From ken@bitsko.slc.ut.us  Sat Mar 31 15:03:11 2001
From: ken@bitsko.slc.ut.us (Ken MacLeod)
Date: 31 Mar 2001 09:03:11 -0600
Subject: [XML-SIG] Metadata in XBEL
In-Reply-To: Uche Ogbuji's message of "Sat, 31 Mar 2001 06:54:35 -0700"
References: <200103311354.GAA06314@localhost.localdomain>
Message-ID: <x5y9tmx9ow.fsf@bitsko.slc.ut.us>

Uche Ogbuji <uche.ogbuji@fourthought.com> writes:

> However, I'd like [a Pythonic DOM], but *not* based on JDOM, but
> rather 100% Pythonic.  I think to do otherwise is to risk continuing
> the performance and resource-hogging properties of straightforward
> DOM ports.

The Orchard API is "near pure" Pythonic, using only objects for nodes,
and arrays and mappings for NodeLists and NamedNodeLists.  No
DOM-style iterators and manipulation.  Other behaviors, which do not
replicate built-in Python features (like normalize()) are retained.

"Near pure" means two things: 1) Orchard uses accessor overrides on
attribute lookups, to make things like element.tag_name map properly
to element.prefix and element.local_name, and 2) in refactoring the
node base class to work across non-XML nodes (like RSS or MPEG),
certain "intrinsic" properties, like Parent and NodeType are moved
into a seperate namespace.

Orchard provides namespaced-attributes on all nodes.  Not a necessity
just XML nodes, but a big win for other formats.  Namespaced
attributes are accessed using a tuple key acessing the node with
mapping syntax:

  dublin_core = "http://purl.org/dc/elements/1.1/"

  print rss_channel[(dublin_core, 'creator')]

I've recently came with an idea for an Orchard.namespace() function
which creates a name generator, so the above is more simply now:

  DC = Orchard.namespace("http://purl.org/dc/elements/1.1/")

  print rss_channel[DC.creator]

for all XML local-names which are valid Python tokens.

I've got to run now, so I'll do some more evangelizing later ;-)

  -- Ken


From fdrake@acm.org  Sat Mar 31 16:14:08 2001
From: fdrake@acm.org (Fred L. Drake, Jr.)
Date: Sat, 31 Mar 2001 11:14:08 -0500 (EST)

-- Given exercise 1 --
Answer these questions from the mailing-list excerpt:
(a) What does the Orchard API use for NodeLists and NamedNodeLists?
(b) Which "intrinsic" properties are moved into a separate namespace?
(c) What does the proposed Orchard.namespace() function create?
-- Given exercise 2 --
In the mailing-list excerpt, list every header field name that ends with a colon in the header block of Ken MacLeod's message.

-- Data shown --
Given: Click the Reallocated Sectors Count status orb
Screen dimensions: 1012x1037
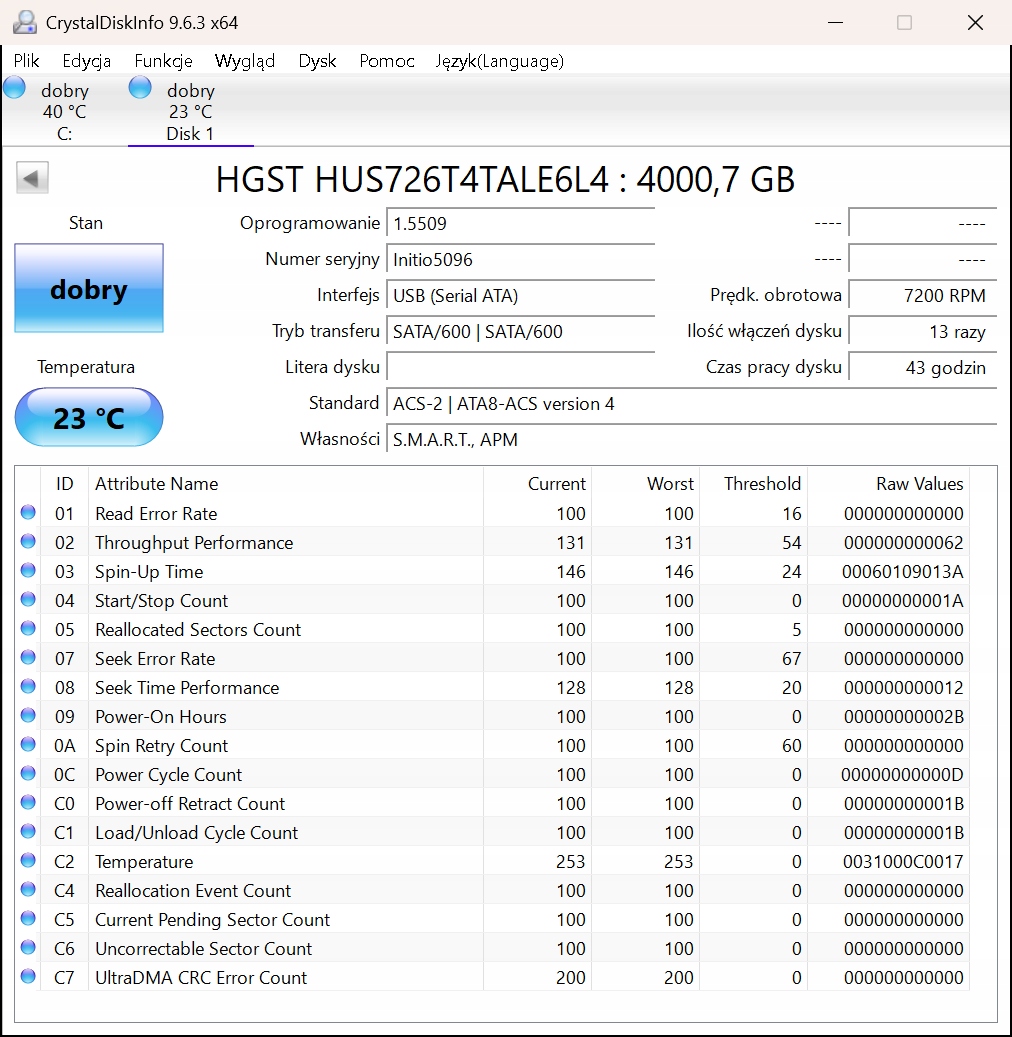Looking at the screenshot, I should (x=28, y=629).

-- Full response 1 --
(a) Arrays and mappings.
(b) Parent and NodeType.
(c) A name generator.

-- Full response 2 --
From, Date, Subject, In-Reply-To, References, Message-ID